▶ _To be done_:
1. Extract the passage about Roth IRAs and the proposed tax changes in full, word for word.
2. Find every line of the records that contains the string "Task" and copy each of those lines. The match is case-sensitive.

▶ _Passage given_:
━━━━━━━━━━━━━━━━━━━━

President Biden’s $1 trillion Infrastructure Bill and $3.5 trillion American Families Plan, aim to benefit future generations by investing in education, child and family support, renewable energy, transportation, buildings and utilities. The significant increase in federal spending is proposed to be paid through corporate income taxes and various taxes to the top 1% of Americans, or those making more than $400,000 per year. In particular, the House Ways and Means Committee proposed limitations on Roth IRAs.

You may have heard of the Lord of the Roth, Peter Thiel, the billionaire founder of PayPal.  Peter turned his Roth IRA, worth less than $2,000 in 1999, into a $5 billion tax-free nest egg. He achieved this astronomical growth by depositing private equity investments and private stock in his own company into his Roth IRA, where the investment gains are sheltered from taxation. Thiel isn’t the only person to take advantage of this 1997 law that was intended to help, “hard-working, middle-class Americans”.  Ted Weschler, a deputy of Warren Buffett at Berkshire Hathaway, had $264 million in his Roth in 2018 and Alden Global Capital hedge fund manager Randall Smith had $253 million in his Roth.

━━━━━━━━━━━━━━━━━━━━

(Target pointing data)
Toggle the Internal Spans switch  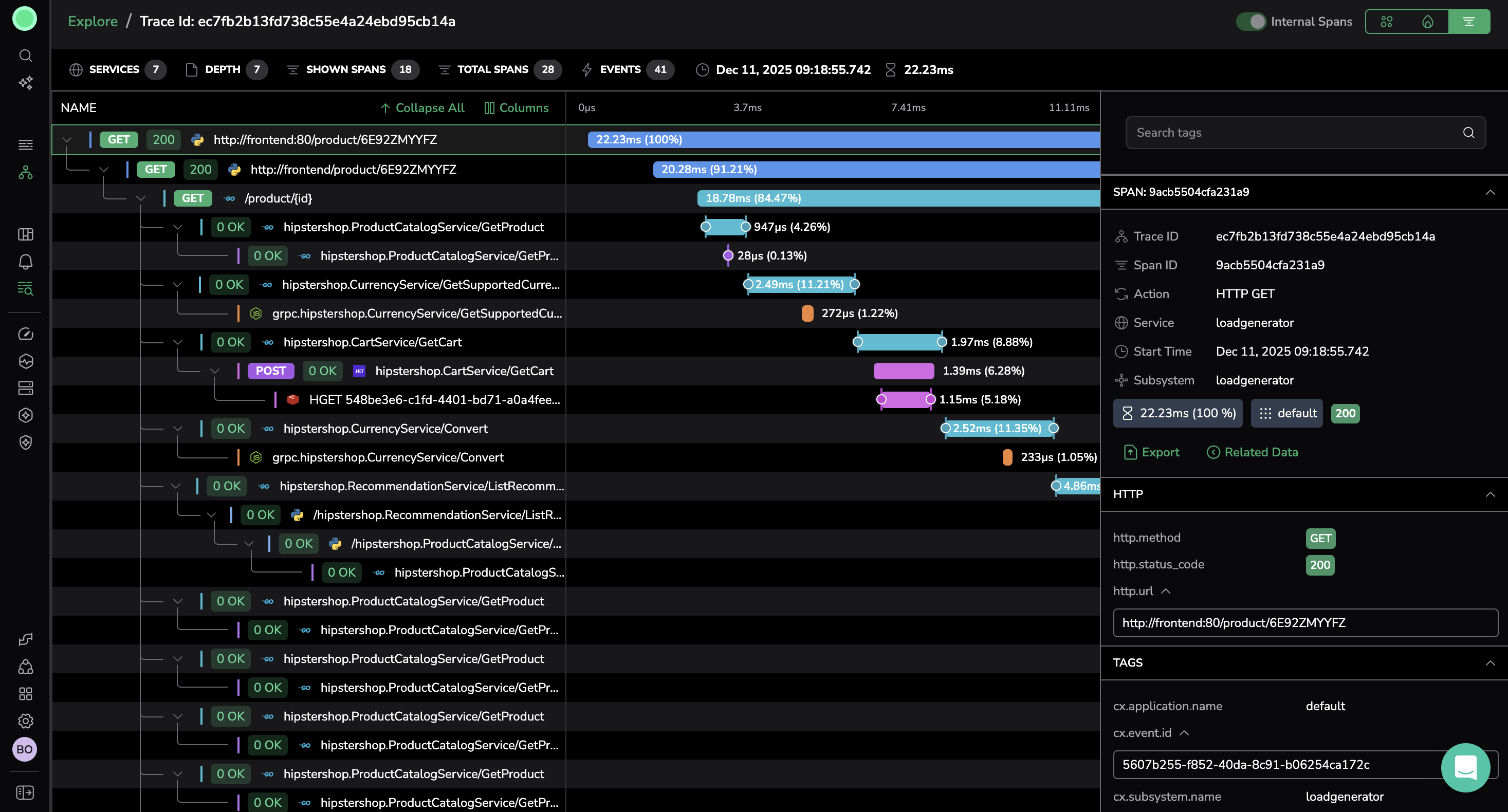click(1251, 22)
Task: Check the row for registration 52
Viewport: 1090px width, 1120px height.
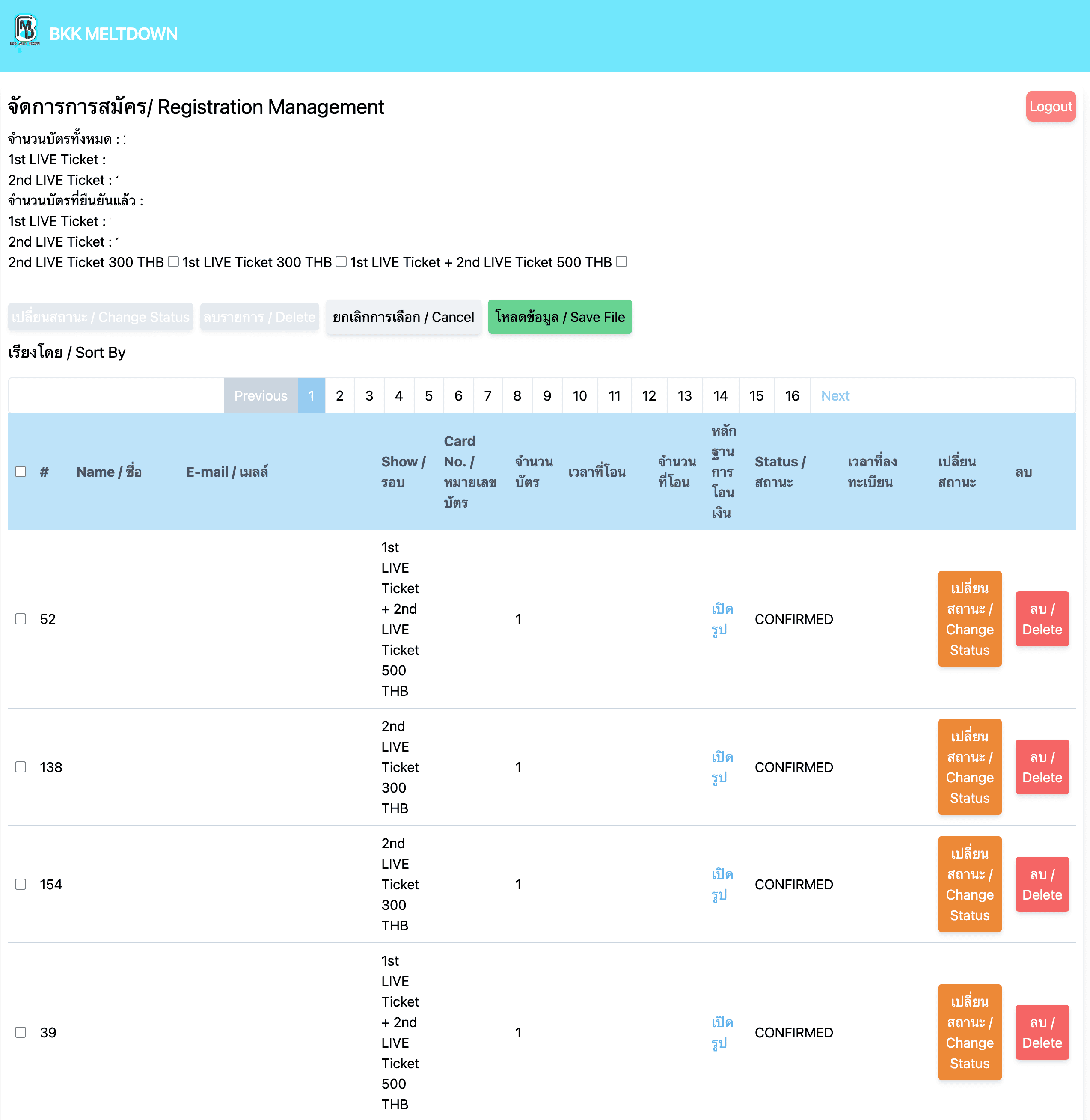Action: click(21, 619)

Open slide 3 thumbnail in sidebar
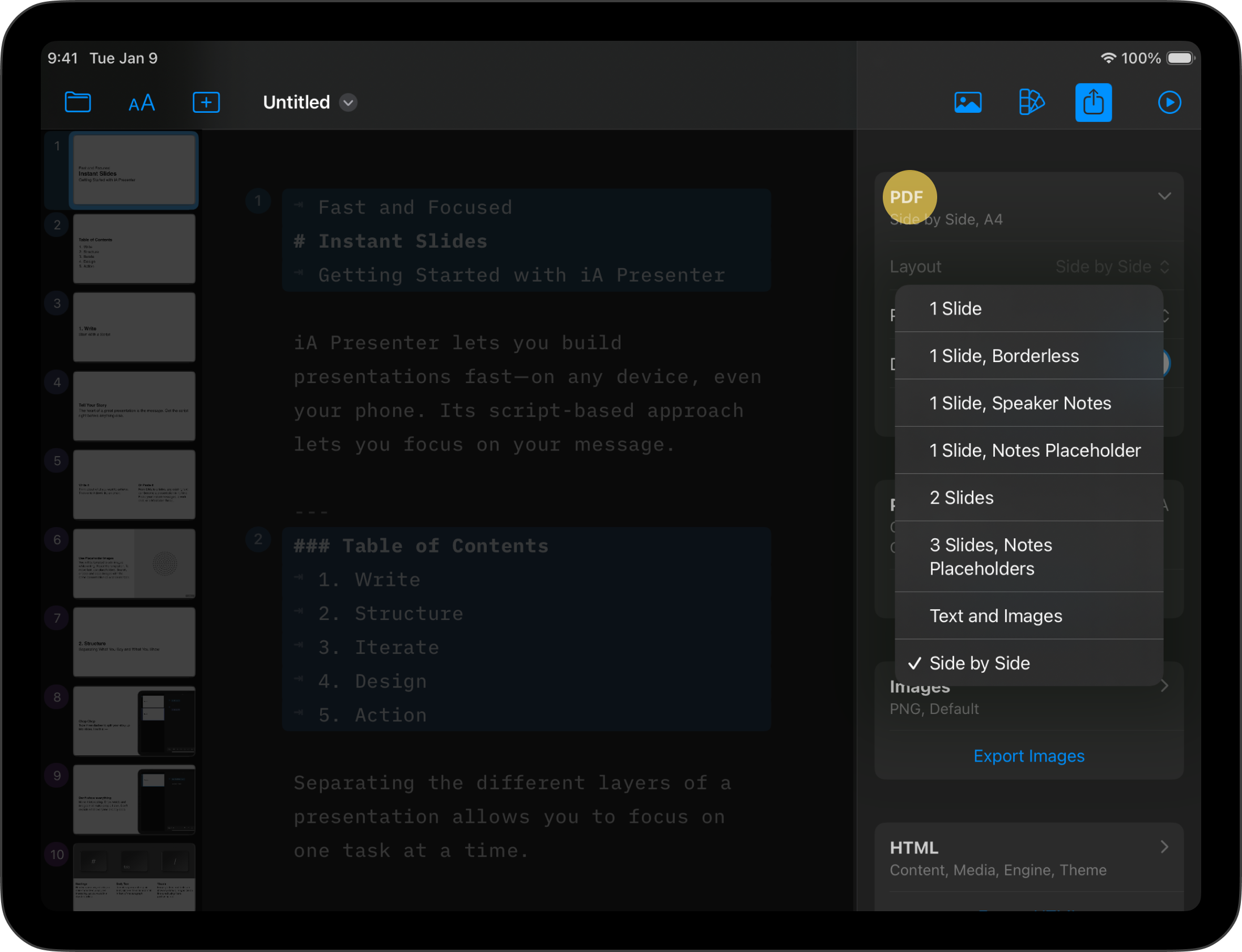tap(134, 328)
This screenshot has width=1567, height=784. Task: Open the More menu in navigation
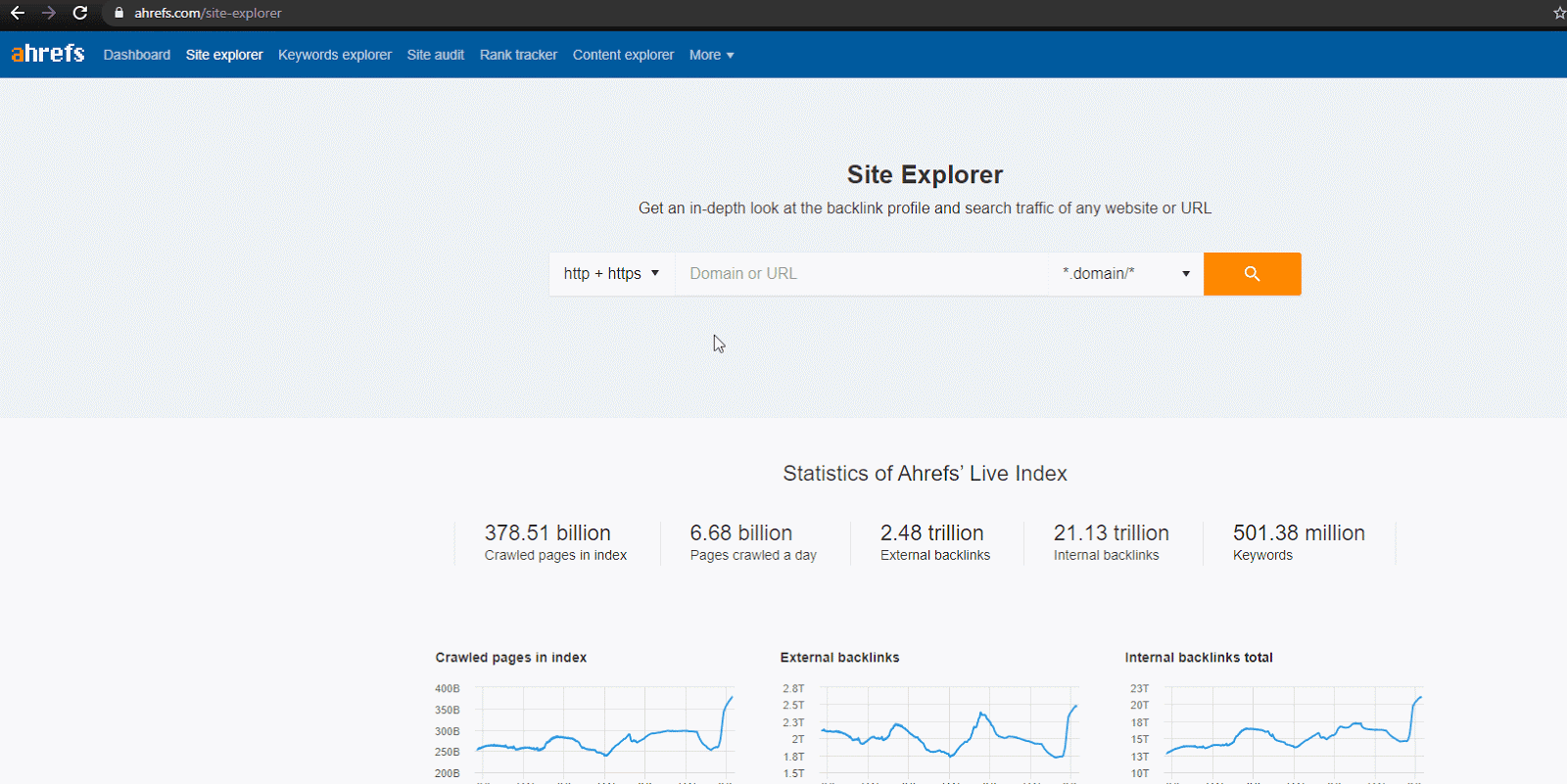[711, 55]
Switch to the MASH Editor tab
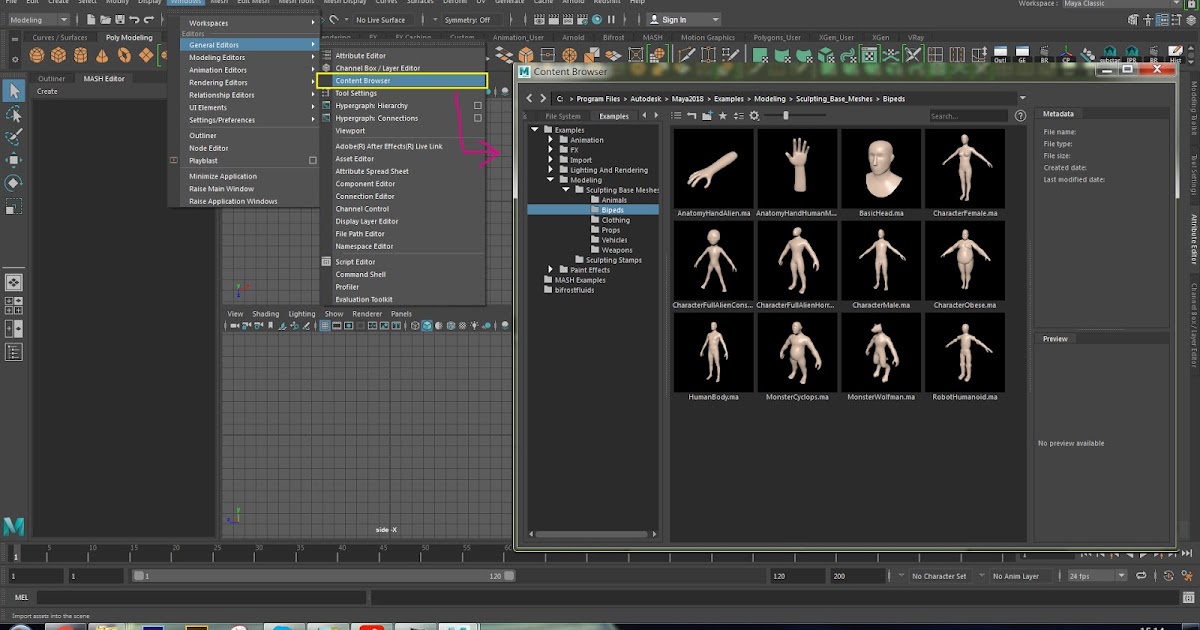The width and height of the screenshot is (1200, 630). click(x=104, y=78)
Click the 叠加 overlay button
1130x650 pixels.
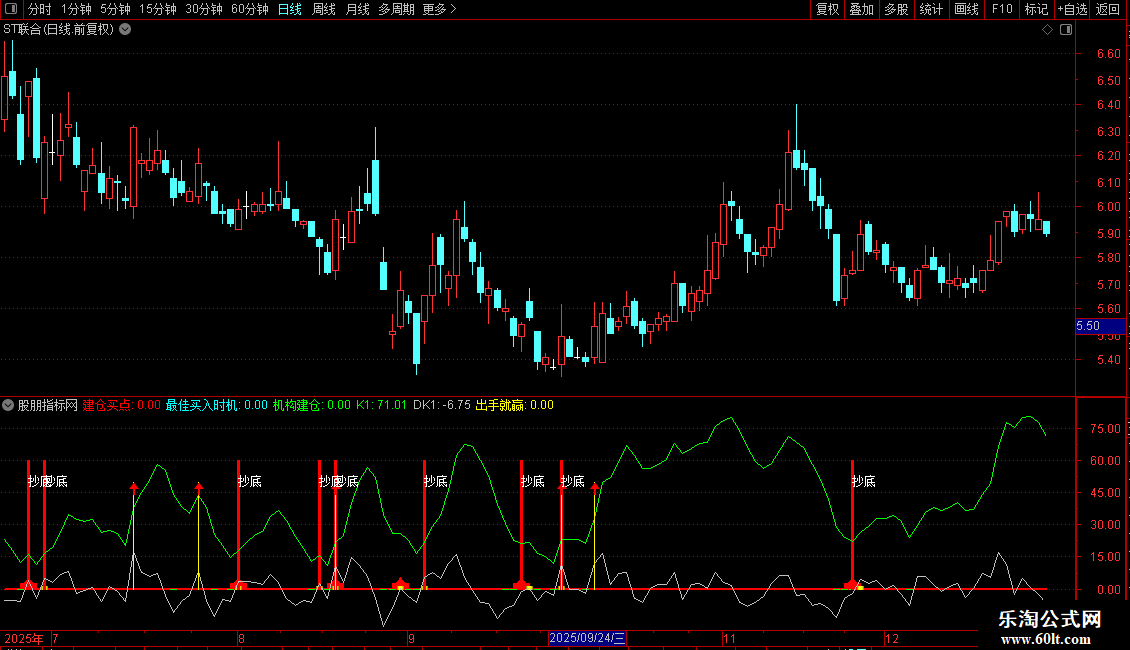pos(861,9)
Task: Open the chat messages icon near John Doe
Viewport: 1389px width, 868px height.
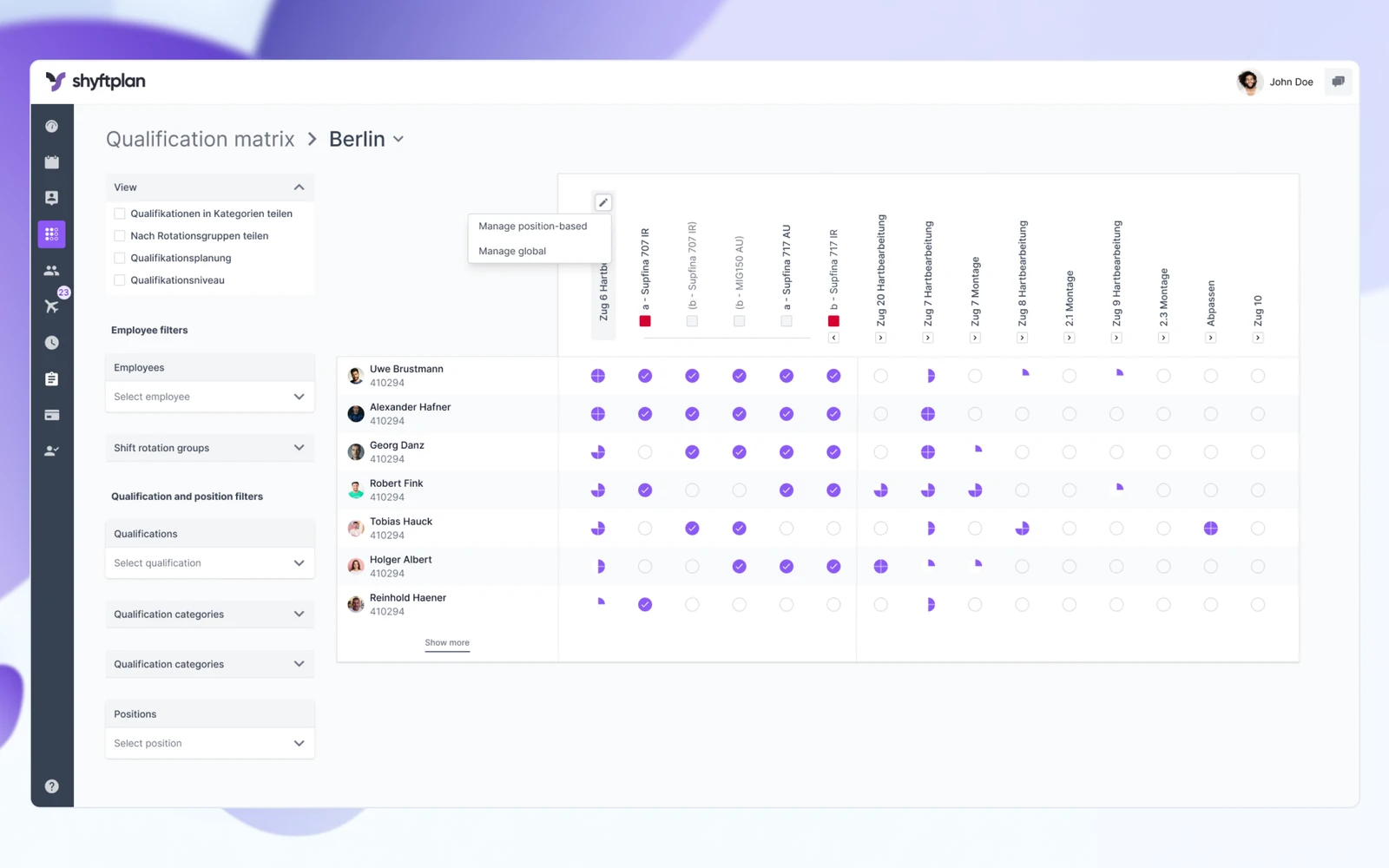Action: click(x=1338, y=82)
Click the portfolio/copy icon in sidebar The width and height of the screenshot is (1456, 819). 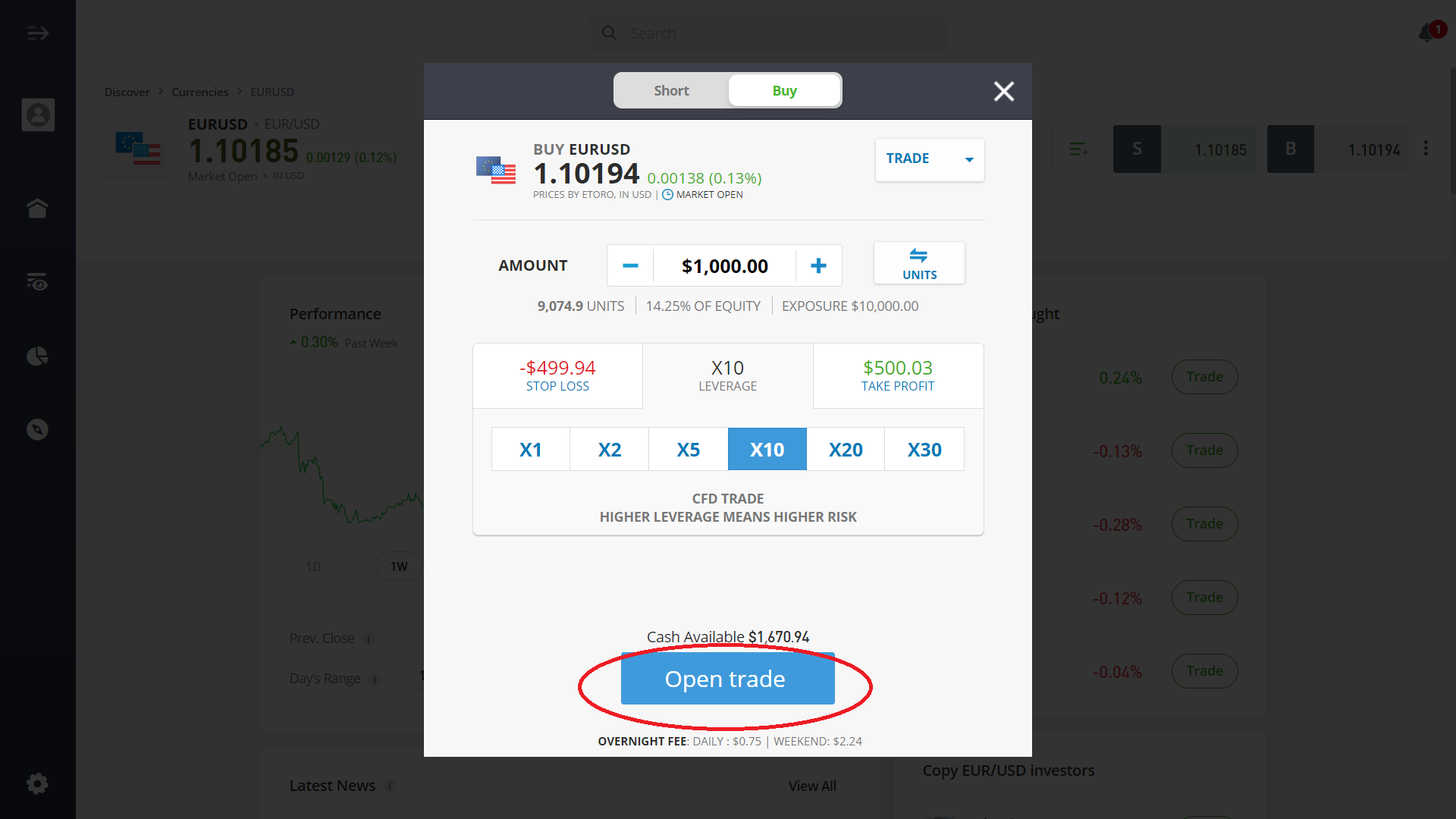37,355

━━━━━━━━━━━━━━━━━━━━

▶ _Solutions below_:
1.
President Biden’s $1 trillion Infrastructure Bill and $3.5 trillion American Families Plan, aim to benefit future generations by investing in education, child and family support, renewable energy, transportation, buildings and utilities. The significant increase in federal spending is proposed to be paid through corporate income taxes and various taxes to the top 1% of Americans, or those making more than $400,000 per year. In particular, the House Ways and Means Committee proposed limitations on Roth IRAs.

You may have heard of the Lord of the Roth, Peter Thiel, the billionaire founder of PayPal.  Peter turned his Roth IRA, worth less than $2,000 in 1999, into a $5 billion tax-free nest egg. He achieved this astronomical growth by depositing private equity investments and private stock in his own company into his Roth IRA, where the investment gains are sheltered from taxation. Thiel isn’t the only person to take advantage of this 1997 law that was intended to help, “hard-working, middle-class Americans”.  Ted Weschler, a deputy of Warren Buffett at Berkshire Hathaway, had $264 million in his Roth in 2018 and Alden Global Capital hedge fund manager Randall Smith had $253 million in his Roth.

2.
Task: Check the row for registration 52
This screenshot has width=1567, height=784. Task: Open the More menu in navigation
Task: Open the chat messages icon near John Doe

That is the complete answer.